• [Provided records]
################
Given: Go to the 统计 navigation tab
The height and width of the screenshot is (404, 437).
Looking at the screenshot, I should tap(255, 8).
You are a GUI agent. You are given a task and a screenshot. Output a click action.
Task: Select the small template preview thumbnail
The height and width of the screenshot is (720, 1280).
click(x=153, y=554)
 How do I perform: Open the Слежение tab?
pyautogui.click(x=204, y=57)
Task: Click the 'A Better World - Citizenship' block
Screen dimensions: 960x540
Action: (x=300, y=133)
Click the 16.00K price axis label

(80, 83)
################
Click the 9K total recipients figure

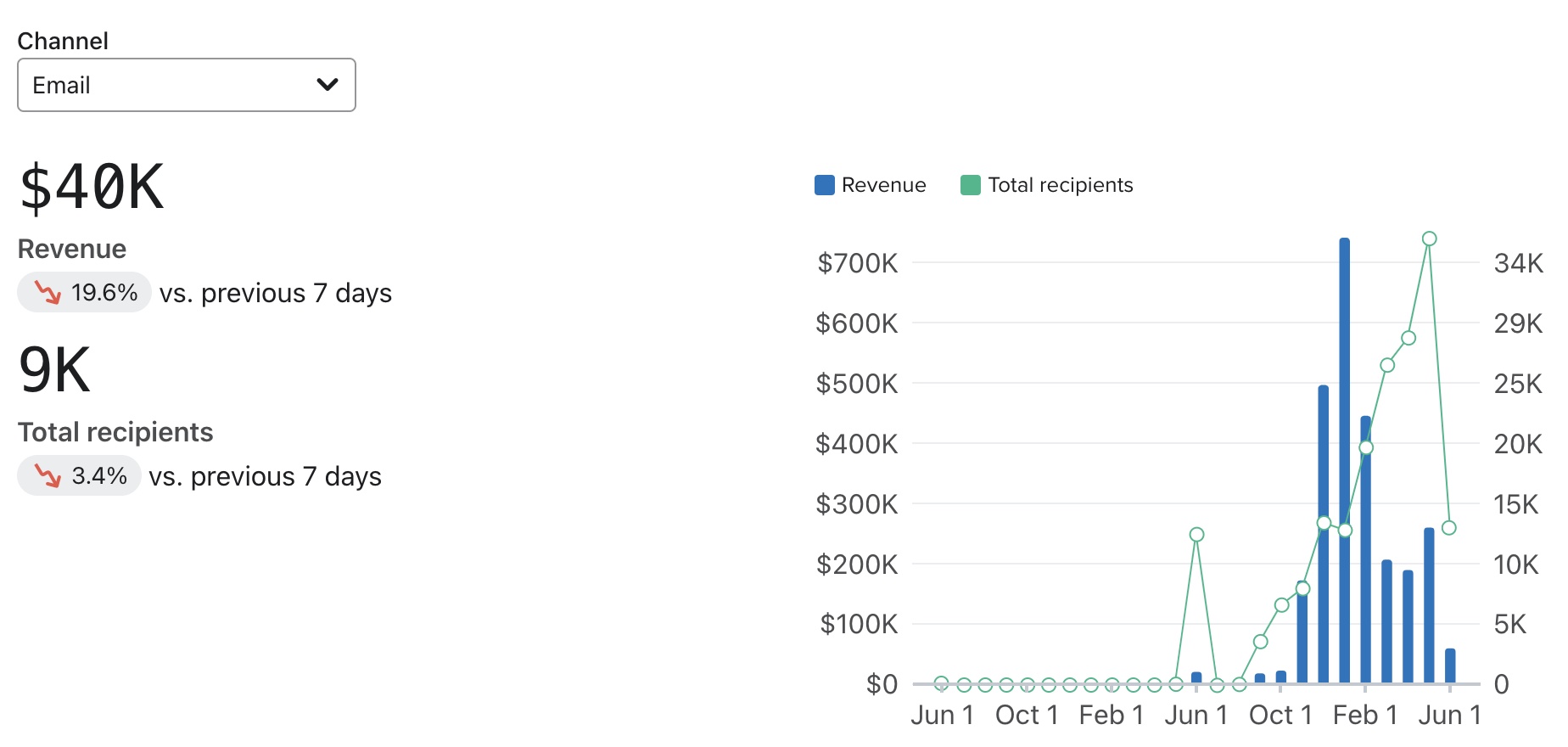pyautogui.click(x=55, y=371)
################
• [Assignment]
Begin with the line above that has "Given: Go to the 统计 navigation tab" and continue through the line that has "You are a GUI", setting each one down exactly. Stop there.

• [Response]
Given: Go to the 统计 navigation tab
The height and width of the screenshot is (404, 437).
Looking at the screenshot, I should tap(255, 8).
You are a GUI agent. You are given a task and a screenshot. Output a click action.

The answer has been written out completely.